One of Aria’s brows lifted. “I’m going over there.” Aria pointed to the end of the bridge. Amassed like some kind of society of secret scary people– because who the hell wears capes and cloaks in this weather but secret scary people–stood a group of figures shrouded in black.
Where in the hell did they come from?
“Shit, I’ve already started to bleed, too.” Jin noticed the color of Aria’s eyes had shifted, shining with an eerie purplish tint. “Spent too much cutting the breeze with you, love.”
Jin looked down to where Aria was pressing. When she pulled her hand back from her side, there was blood, and lots of it but the tips of her fingers shined as if it were iridescent.
“You’re…you’re bleeding. You have blood…inside of you,” Jin gasped, horrified. “And it’s…sparkly…”

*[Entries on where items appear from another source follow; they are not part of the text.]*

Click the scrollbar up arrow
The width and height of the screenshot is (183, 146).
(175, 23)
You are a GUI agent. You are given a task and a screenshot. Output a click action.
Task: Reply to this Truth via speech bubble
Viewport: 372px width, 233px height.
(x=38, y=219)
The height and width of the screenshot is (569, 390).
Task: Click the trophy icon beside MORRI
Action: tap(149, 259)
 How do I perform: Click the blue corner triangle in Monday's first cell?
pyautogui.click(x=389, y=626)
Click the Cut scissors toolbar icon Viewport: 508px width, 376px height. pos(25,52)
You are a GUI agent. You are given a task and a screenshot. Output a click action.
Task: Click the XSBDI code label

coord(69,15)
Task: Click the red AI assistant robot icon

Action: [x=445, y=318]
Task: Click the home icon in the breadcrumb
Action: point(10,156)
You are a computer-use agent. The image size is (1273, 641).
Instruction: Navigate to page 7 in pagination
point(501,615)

She held her hand out. “Qeres poisoning. My son–he was…tricked by whoever it is down there to do this and now they’ve come to finish the job,” Aria huffed.

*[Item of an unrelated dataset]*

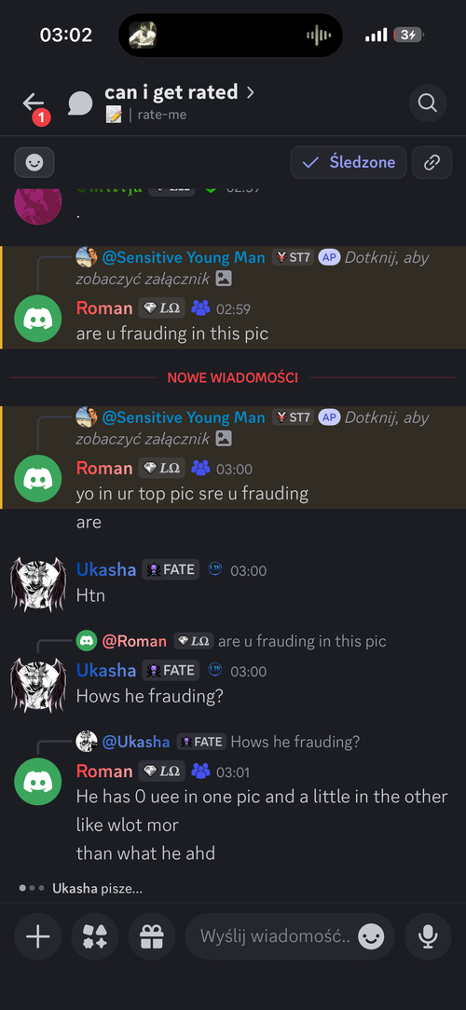Tap Roman's username at 03:01 message

(104, 771)
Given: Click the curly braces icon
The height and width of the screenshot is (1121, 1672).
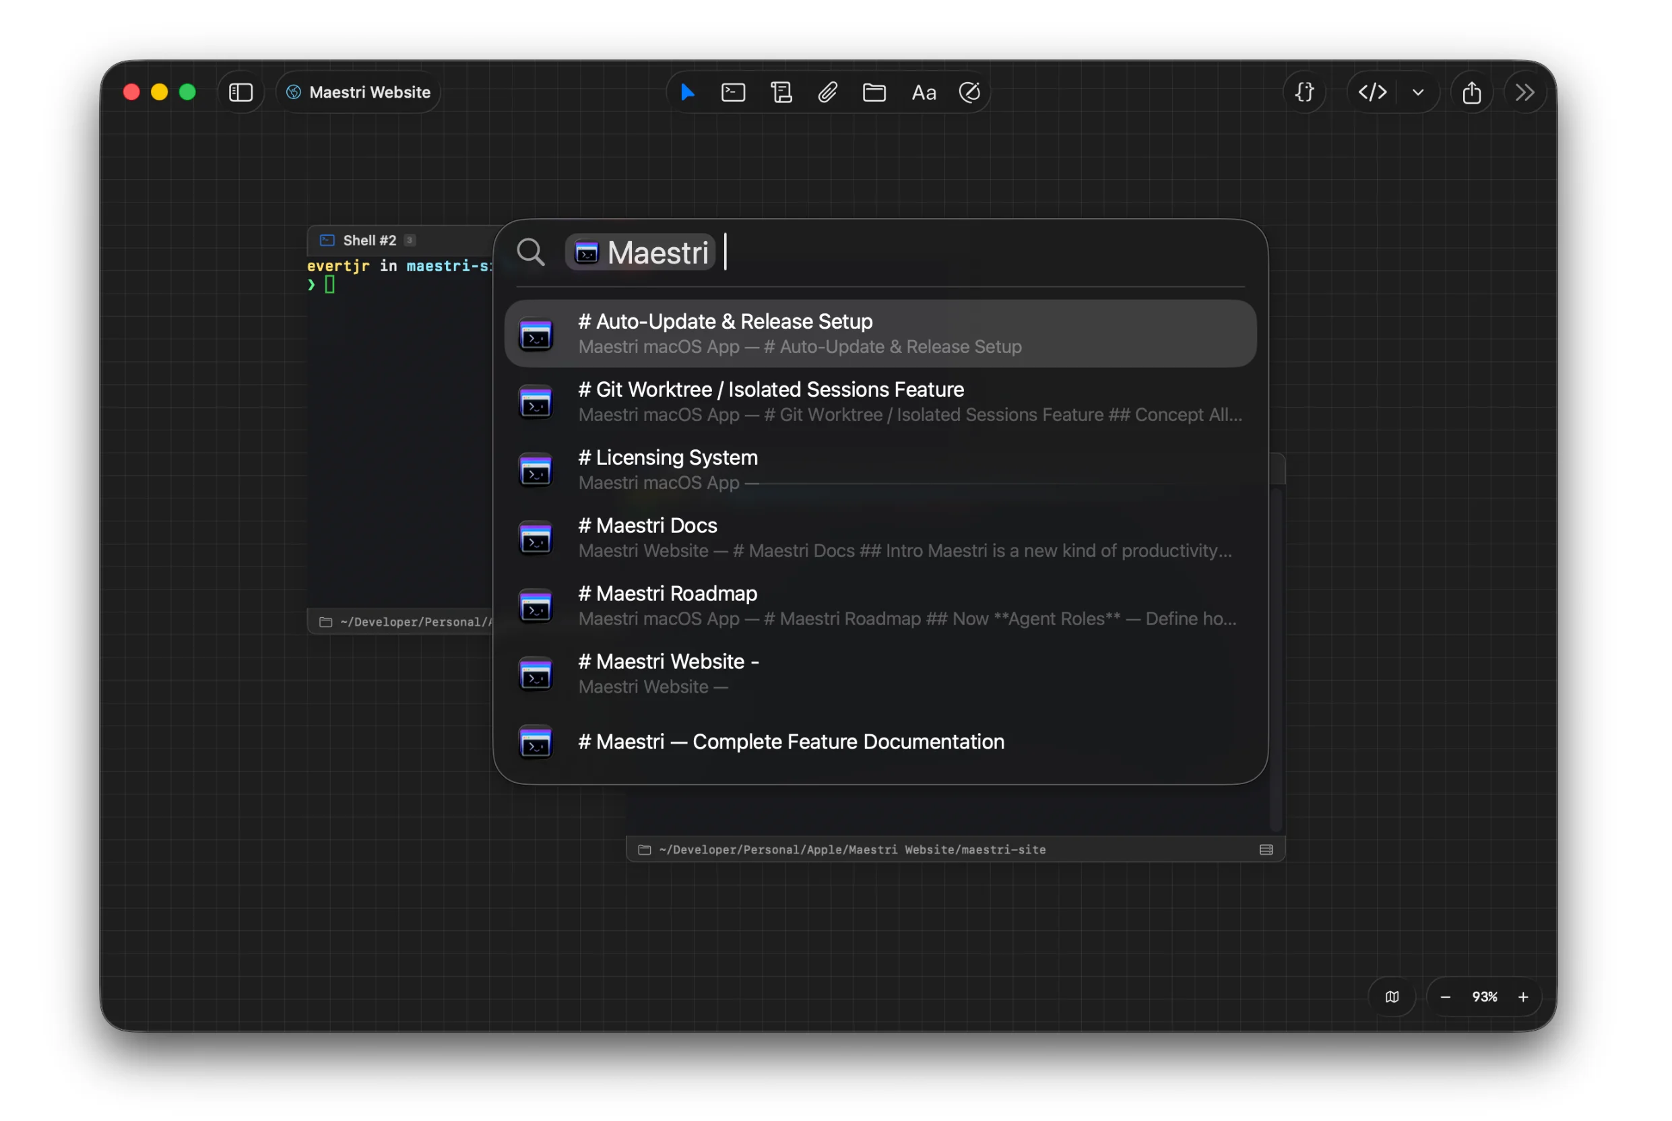Looking at the screenshot, I should [1305, 92].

“What do you mean finish the job?” Jin asked, slow and careful.
“I die, remember?”
“No,” Jin bit out, her hands curling into fists. “You don’t get to die and leave me here, okay? Just…stay on this side of the bridge and everything will be fine.”
“I wish I could. So many things would be different if I could but everything is set. Inevitability cannot be stopped. A butterfly’s flutter cannot cause chaos here.” Aria wiped her hand on her pants leg before pulling her weapon out of its sheath. “Having my real spear would be helpful right about now,” she huffed. “I fought with my spear in this timeline originally, remember, you old goat?” she yelled at the sky. “But you won’t let me out of this damn timeline to get it! I hate this place!”